### Quellenauszug ###
Datum: 16. Januar 2014

Was da aus dem Lautsprecher kommt, das heisert, das flüstert, das röhrt: Barbara Thalheim hatte mal wieder eine Häutung erzählt ihre neue CD „Zwischenspiel“ und so überlegt der Hörer, ob die Lieder vorher alle nur ein Vorspiel waren und ob das Zwischenspiel uns auf ein Endspiel vorbereiten soll, jene finale Musik, die auch die Verdammten dieser Erde aufwachen lässt. Denn natürlich tarnen sich die Texte der Thalheim nur als private Liebeslieder, in Wahrheit ist die komplette CD ein öffentliches Bekenntnis zur Menschenliebe, zu jener Sorte Zuwendung, deren Ergebnis nur Umwälzung werden kann.

Überdeutlich wird das Umwälzungspotential im Stück „Ist vielleicht . . .“, hier wird der Konjunktiv zum Hebel Zukünftiges zu verändern, es für möglich zu halten, dass in jedem beliebigen Kind ein Mozart stecken kann, in jedem Punk ein Heine, in jedem Autist ein Humboldt zu finden wäre, wenn man nur achtsam mit ihnen umginge. Und wenn die Sängerin ausruft, sie sei „Zum Sehen geboren“, dann ist das poetische Plädoyer für eine Selbstständigkeit zu hören, die mit der lateinischen Emanzipation nur mühsam das Wort Befreiung kaschiert: „Ich bin zum Sehen geboren, und nicht, dass mir einer sagt was er sieht“ singt Barbara Thalheim und wir wissen: Die lässt sich nix sagen, die sagt lieber selbst was.

Wie wird einer, eine Sängerin, Musikerin? Früher fing man mit der Blockflöte an, später ging man zum Take That-Konzert, heute lässt man sich von Dieter Bohlen traktieren. Viele wollen, wenigen gelingt es. Man muss bluten, wenn man auf die Bühne will, man muss sein Herzblut opfern, sich ausliefern. Was kann bei Barbara Thalheim der Auslöser für diese Art von Masochismus gewesen sein? Sicher ist, das ist aus ihren Liedern zu hören, dass sie ein einsames Kind war. Kann sein, dass ihr häufiger Wechsel zwischen Leipzig und Berlin, bedingt durch den Beruf ihres Vaters, zur Einsamkeit beitrug. Wie in aller Kunst sind es Verletzungen, die jener Sublimierung bedürfen, die auf die Bühne führen.
### Bereitgestellte Angaben ###
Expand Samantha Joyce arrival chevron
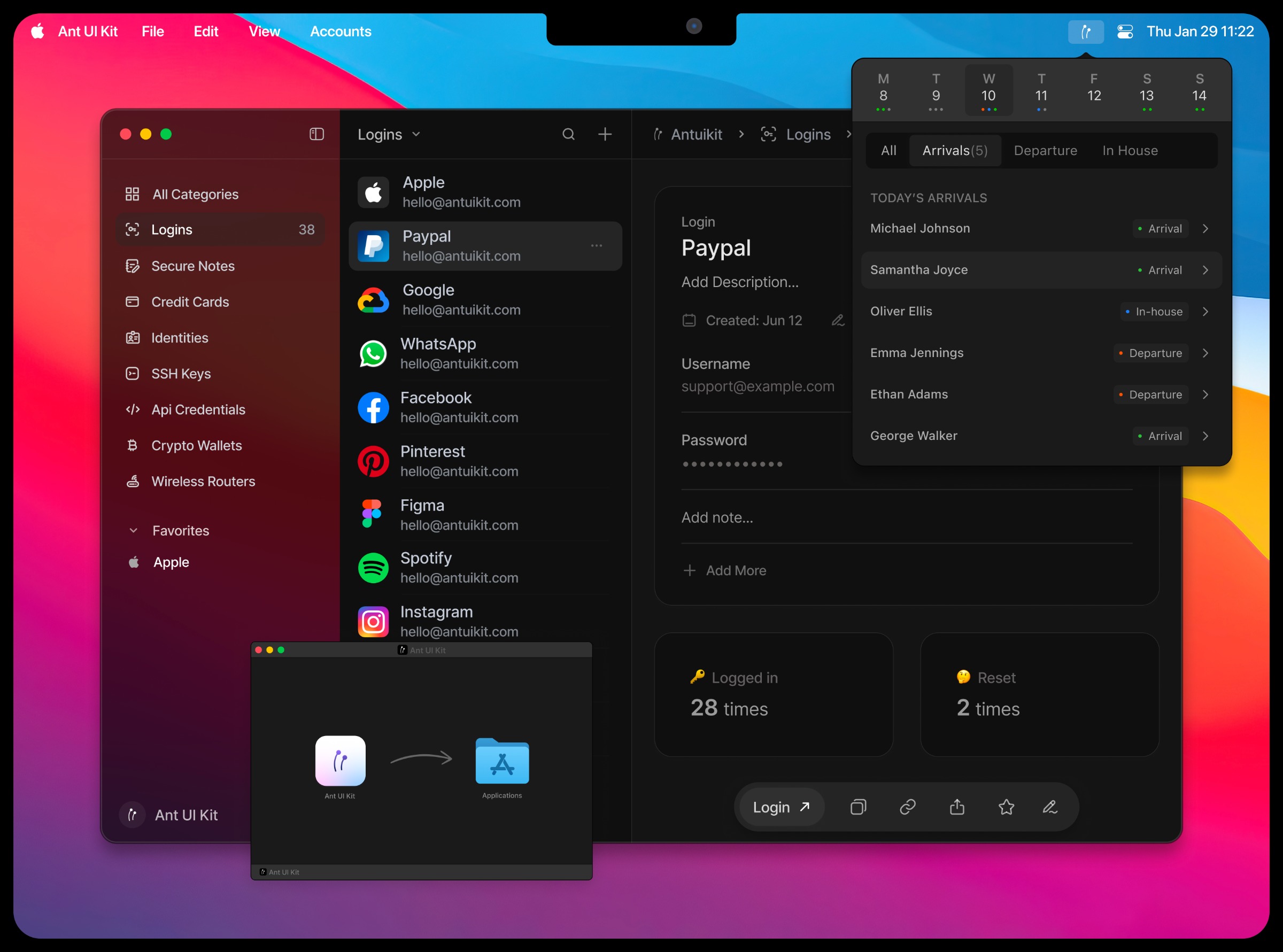This screenshot has height=952, width=1283. tap(1205, 270)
###
Ihre Aufgaben ->
1. Beantworten Sie anhand der Musikrezension folgende Fragen:
(a) Wie heißt die neue CD von Barbara Thalheim?
(b) In welchem Stück wird das Umwälzungspotential laut Rezension überdeutlich?
(c) Zwischen welchen beiden Städten wechselte Barbara Thalheim häufig, und wodurch war dies bedingt?
2. Greifen Sie die Musikrezension über Barbara Thalheim nach ihrem letzten Satz auf und führen Sie sie um einen Absatz weiter.
Die Auflistung ist hierfür ohne Bedeutung.

Lösungen je Aufgabe ->
1.
(a) „Zwischenspiel“
(b) „Ist vielleicht . . .“
(c) Zwischen Leipzig und Berlin, bedingt durch den Beruf ihres Vaters.

2.
Immerhin drei Jahre war Barbara Thalheim Mitglied des Oktoberklubs, jenes schnellen Talentbrüters in der DDR, der sich dem politischen Lied und auch dem Land verschrieben hatte. Und wenn sich die Thalheim auf dem Weg zum eigenen Lied auch zeitweilig als Botin im Deutschen Theater betätigte, in der fürsorglich-vormundschaftlichen DDR entging sie nicht einem „Berufsausweis als Sängerin“ und einem Hochschulstudium. Das hinderte sie nicht den kaum akademischen Pfad zum Chanson zu finden. Da haben wir sie nun heute, eine der wenigen deutschen Diseusen, auf ihrer neuen CD eingebettet in eine Gruppe exzellenter Musiker, in der Rüdiger Krause die Töne aus seiner Gittare perlen lässt, Topo Gioia mit Latino-Trommeln den Takt schlägt und Bartek Mlejnek mit dem Bass den Rhythmus vorgibt.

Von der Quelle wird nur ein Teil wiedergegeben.